Monday, October 13, 2014

Névoas do passado

Ontem o domingo amanheceu enevoado, as pessoas comentando que tinham acordado em Londres.  Não pensei em nada, meus olhos estavam ocupados olhando as ruas cheias de abrigos improvisados, onde dormiam crianças, adolescentes, adultos, velhos. Era como se tivesse voltado no tempo: 1992, 93. Voltei ao Brasil para encontrar as ruas de Copacabana assim, ocupadas por famílias inteiras. As vias muito sujas, cheirando mal, e as pessoas se dividindo entre aqueles que davam esmolas e os que responsabilizavam os generosos pela proliferação de miseráveis. Agora que estou aqui escrevendo, lembro de minha juventude, quando meus amigos apaixonadamente politizados abominavam a prática, então comum, da caridade. Só assim levaríamos os miseráveis a tomar consciência e os levaríamos à revolução. Comecei, nesta época, a viver em dois tempos, pensando em termos racionais e esquerdistas e sentindo com um coração cristão de direita. Direita?! Mas...
Desisti de entender, afinal, era um tempo de descobertas e eu mudava como o tempo mudava. Naquela época, um dia que amanhecia ensolarado podia terminar em tempestade, e dar origem a uma noite de estrelas lavadas, brilhando muito, despreocupadas com as nossas ações. Assim era eu, descobrindo ora a literatura, ora a arte de amar, e, muito em breve as responsabilidades da vida de casada.
Hoje, a reportagem volta a mostrar o nevoeiro de ontem e volto a um passado ainda mais distante: tardes de névoa quando ouvíamos os apitos longos e angustiados de navios invisíveis... Meu coração se apertava, o som me entristecia e me deixava melancólica, sem nem conhecer a palavra. Sentada num banco da praia com meu avô, ou na varanda de casa, com vovó, perguntava sempre a razão daqueles longos e graves lamentos e me preocupava com a segurança daquelas pessoas embarcadas, vivendo num mundo sem contornos, apagado.
Talvez essa angústia tivesse origem numa viagem de carro, voltando de Caxambu, quando o nevoeiro desceu na serra e, com medo de que algo nos acontecesse, meu avô desceu a pé, ao lado do automóvel, para ter certeza de que estávamos na estrada e não tomaríamos um desvio que nos fizesse despencar pela ribanceira...

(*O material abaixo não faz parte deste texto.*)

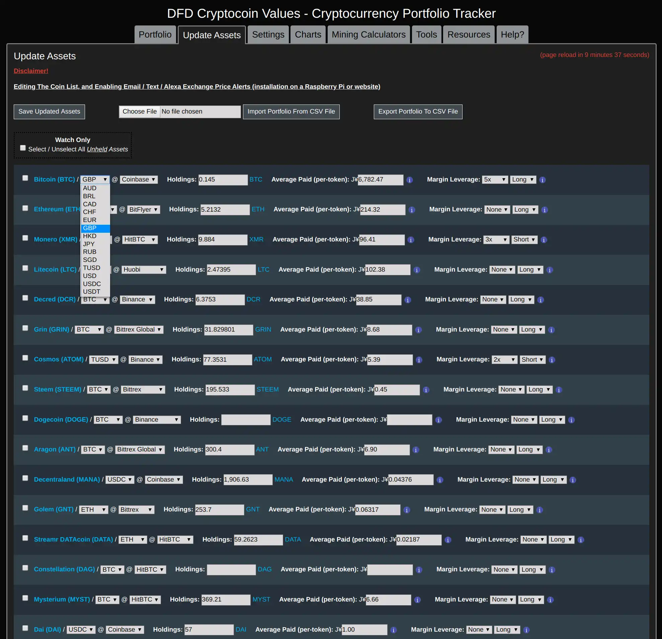Switch to the Portfolio tab

coord(155,34)
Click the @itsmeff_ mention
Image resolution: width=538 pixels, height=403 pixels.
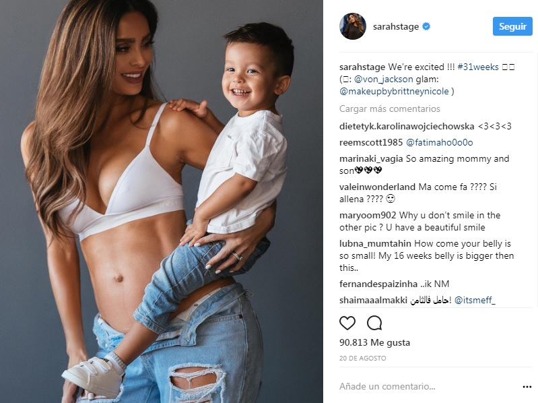click(x=475, y=301)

Hoje já não tenho quem tente me proteger. Estou sozinha na névoa, mas não tenho medo, nem mesmo angústia. Olho as nuvens baixas e me lembro da manhã, mágica, quando, saindo de casa, vi os cervos pulando da névoa para o meio da rua, o líder com uma grande galhada enfeitada por uma guirlanda de trepadeiras. São três as cenas de contos de fada que entesouro: essa dos cervos, a da floresta de cristal, numa estrada no interior de Vermont, e a revoada dos pássaros sobre a I-95, que cobriu o céu e me deu a impressão de estar no fundo do mar. As névoas do passado me encantam. As de hoje, me revelam um mundo muito mais dilapidado.